== EXCERPTED DATA ==

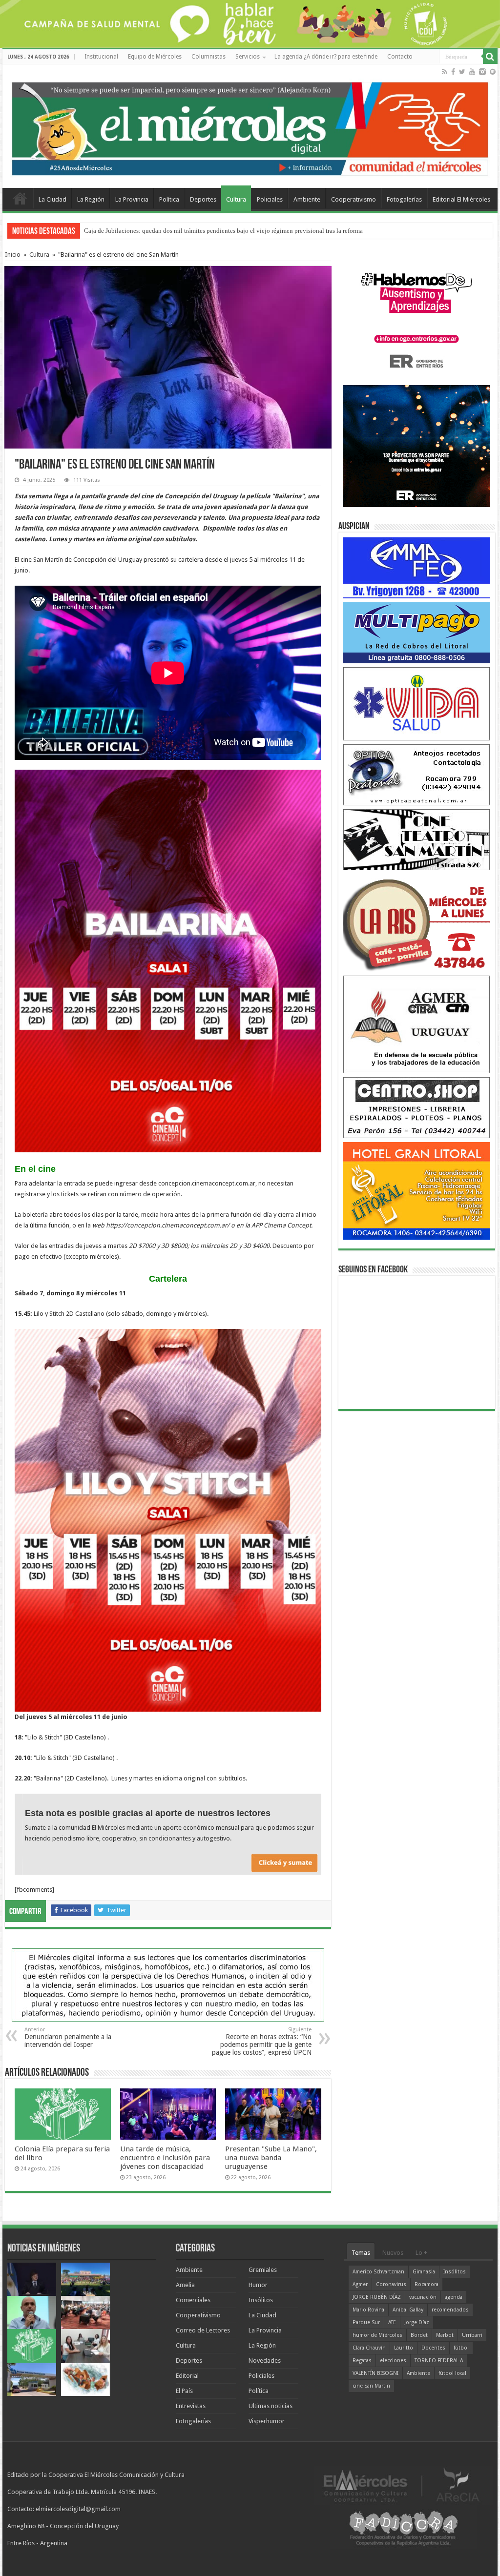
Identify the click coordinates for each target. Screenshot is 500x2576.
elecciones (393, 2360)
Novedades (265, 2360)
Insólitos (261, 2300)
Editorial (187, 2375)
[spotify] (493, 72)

* * *

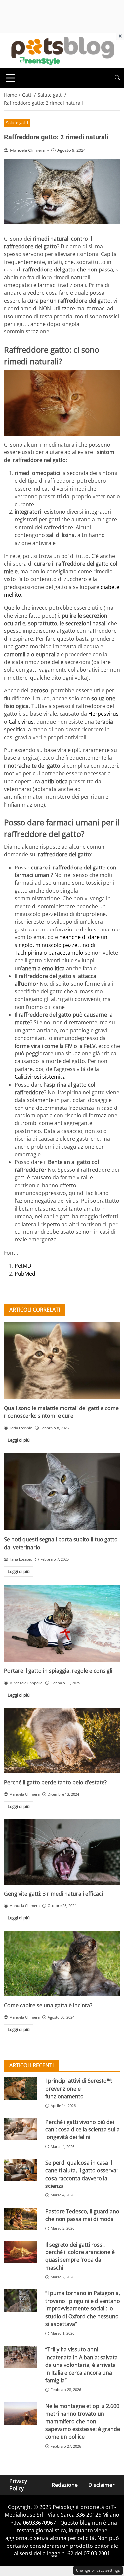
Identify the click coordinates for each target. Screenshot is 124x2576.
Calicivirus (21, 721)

...

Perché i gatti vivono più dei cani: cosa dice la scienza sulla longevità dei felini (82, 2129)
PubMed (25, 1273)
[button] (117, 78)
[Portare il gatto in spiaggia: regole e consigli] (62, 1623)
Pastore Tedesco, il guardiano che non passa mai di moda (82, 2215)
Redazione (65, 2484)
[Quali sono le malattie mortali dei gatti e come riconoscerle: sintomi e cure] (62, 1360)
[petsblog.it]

== DIRECTIONS FOR THIS TASK ==
Going back to the entries above, set down exactly the lines that begin at the one with "Screenshot is 124x2576." and end at the one with "Calicivirus (21, 721)", both included, and nothing else.

== ANSWER SPACE ==
Identify the click coordinates for each target. Screenshot is 124x2576.
Calicivirus (21, 721)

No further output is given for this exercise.